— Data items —

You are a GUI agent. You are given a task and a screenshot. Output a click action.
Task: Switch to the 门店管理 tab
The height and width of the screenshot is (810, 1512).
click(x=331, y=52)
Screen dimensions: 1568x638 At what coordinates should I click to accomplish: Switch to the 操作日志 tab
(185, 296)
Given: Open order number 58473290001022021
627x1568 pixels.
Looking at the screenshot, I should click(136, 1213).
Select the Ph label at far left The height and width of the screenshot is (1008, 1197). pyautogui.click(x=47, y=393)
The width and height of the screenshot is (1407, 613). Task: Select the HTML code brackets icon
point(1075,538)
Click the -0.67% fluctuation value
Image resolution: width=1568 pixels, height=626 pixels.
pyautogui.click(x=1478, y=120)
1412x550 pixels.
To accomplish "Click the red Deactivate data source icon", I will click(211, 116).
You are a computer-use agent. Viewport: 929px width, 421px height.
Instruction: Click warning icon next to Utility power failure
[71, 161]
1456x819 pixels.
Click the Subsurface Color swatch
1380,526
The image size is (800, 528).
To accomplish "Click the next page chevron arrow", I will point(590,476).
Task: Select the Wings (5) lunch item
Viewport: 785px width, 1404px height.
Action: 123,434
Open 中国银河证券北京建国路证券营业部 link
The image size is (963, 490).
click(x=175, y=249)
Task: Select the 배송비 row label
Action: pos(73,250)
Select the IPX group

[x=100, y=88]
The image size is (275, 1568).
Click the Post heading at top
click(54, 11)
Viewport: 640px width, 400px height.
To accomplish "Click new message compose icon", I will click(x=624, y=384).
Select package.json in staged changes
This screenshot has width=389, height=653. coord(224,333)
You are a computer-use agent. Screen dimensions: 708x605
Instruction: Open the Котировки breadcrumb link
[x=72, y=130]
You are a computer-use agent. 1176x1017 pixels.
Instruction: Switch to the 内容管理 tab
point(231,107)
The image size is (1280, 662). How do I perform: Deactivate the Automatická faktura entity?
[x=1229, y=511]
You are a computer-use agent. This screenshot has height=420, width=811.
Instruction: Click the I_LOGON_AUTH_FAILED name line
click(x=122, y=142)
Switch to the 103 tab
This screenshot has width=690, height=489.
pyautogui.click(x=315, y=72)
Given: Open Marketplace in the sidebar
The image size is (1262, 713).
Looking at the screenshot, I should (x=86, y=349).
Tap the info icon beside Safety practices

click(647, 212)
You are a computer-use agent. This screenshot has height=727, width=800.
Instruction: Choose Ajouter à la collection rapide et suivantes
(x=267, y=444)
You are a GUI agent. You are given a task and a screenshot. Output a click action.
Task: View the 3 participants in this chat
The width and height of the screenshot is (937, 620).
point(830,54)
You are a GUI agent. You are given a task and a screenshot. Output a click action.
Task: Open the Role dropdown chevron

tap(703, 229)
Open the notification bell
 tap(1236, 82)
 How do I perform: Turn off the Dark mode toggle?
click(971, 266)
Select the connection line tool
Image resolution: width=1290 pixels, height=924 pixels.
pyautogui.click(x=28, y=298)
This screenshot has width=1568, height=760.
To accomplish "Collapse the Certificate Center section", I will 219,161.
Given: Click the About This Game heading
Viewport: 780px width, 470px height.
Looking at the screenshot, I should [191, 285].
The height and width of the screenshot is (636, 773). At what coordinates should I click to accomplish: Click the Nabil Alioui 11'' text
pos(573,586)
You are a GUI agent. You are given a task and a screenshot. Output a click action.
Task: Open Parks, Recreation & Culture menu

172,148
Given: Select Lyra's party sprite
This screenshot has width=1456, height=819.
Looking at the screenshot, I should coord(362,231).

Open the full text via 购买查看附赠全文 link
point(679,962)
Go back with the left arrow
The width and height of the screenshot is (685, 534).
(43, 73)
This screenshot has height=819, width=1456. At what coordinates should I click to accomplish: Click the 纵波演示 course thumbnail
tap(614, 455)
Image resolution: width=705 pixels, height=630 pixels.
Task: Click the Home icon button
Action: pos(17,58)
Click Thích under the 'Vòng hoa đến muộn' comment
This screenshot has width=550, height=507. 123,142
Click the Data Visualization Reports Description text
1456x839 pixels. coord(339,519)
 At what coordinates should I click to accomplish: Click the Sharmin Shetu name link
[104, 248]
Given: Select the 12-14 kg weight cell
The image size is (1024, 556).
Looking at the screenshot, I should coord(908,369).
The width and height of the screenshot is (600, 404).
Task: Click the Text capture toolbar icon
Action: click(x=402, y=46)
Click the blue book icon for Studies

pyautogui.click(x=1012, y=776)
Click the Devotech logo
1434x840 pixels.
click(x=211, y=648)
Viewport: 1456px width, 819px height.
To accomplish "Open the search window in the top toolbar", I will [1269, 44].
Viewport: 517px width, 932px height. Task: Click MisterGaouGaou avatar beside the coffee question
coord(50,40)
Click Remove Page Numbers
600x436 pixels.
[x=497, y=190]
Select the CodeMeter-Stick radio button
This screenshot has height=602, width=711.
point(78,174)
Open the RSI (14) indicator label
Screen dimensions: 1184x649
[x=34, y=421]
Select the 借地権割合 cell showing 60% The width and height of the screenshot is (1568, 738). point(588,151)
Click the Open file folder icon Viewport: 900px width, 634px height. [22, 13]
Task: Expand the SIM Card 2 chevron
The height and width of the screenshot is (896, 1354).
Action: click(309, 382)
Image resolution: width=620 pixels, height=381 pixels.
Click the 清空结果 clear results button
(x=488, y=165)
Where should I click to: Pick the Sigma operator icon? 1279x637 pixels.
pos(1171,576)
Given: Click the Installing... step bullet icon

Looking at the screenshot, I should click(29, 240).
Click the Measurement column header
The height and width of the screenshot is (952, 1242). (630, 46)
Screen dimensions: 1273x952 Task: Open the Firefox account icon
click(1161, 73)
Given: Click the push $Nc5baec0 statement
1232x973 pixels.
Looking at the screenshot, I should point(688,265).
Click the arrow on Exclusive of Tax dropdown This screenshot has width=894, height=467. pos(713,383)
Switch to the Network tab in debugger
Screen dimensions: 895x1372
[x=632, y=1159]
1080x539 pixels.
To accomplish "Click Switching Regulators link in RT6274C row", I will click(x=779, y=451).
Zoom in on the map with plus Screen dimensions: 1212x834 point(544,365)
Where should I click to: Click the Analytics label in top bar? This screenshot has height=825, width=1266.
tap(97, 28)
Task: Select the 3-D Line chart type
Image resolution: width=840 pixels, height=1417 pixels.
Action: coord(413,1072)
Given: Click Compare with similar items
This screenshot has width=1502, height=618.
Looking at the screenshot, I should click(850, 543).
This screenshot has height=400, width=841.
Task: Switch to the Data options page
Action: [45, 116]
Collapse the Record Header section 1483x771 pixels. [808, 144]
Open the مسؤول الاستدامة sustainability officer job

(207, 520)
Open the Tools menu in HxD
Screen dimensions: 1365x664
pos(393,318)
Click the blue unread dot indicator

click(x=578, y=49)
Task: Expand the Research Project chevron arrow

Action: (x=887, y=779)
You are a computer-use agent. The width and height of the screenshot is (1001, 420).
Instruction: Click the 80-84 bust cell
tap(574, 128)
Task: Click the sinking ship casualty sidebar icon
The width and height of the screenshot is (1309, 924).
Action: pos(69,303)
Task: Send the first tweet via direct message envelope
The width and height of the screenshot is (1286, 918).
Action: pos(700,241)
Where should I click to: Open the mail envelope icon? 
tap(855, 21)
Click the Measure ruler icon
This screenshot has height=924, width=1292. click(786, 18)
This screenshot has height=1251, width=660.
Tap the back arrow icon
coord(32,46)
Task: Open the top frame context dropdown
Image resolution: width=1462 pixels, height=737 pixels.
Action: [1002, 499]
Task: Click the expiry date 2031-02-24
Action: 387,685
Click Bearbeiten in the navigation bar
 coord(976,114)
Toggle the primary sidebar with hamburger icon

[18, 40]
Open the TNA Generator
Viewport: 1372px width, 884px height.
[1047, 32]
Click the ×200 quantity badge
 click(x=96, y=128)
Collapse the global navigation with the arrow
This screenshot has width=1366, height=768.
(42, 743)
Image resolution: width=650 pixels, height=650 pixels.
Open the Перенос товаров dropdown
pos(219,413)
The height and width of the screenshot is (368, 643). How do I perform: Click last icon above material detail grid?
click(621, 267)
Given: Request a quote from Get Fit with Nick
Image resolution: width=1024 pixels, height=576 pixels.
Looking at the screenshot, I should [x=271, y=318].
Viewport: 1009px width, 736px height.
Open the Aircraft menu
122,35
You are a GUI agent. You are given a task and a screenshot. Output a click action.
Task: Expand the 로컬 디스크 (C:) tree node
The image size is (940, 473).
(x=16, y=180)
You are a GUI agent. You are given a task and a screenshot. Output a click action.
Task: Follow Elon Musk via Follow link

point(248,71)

— Exercise requirements —
Duplicate the data lines starting at the line containing "1412x550 pixels." and ending after the line containing "will click(x=624, y=384).".

— Output below —
1412x550 pixels.
To accomplish "Click the red Deactivate data source icon", I will click(211, 116).
You are a computer-use agent. Viewport: 929px width, 421px height.
Instruction: Click warning icon next to Utility power failure
[71, 161]
1456x819 pixels.
Click the Subsurface Color swatch
1380,526
The image size is (800, 528).
To accomplish "Click the next page chevron arrow", I will point(590,476).
Task: Select the Wings (5) lunch item
Viewport: 785px width, 1404px height.
Action: 123,434
Open 中国银河证券北京建国路证券营业部 link
The image size is (963, 490).
click(x=175, y=249)
Task: Select the 배송비 row label
Action: pos(73,250)
Select the IPX group

[x=100, y=88]
The image size is (275, 1568).
Click the Post heading at top
click(54, 11)
Viewport: 640px width, 400px height.
To accomplish "Click new message compose icon", I will click(x=624, y=384).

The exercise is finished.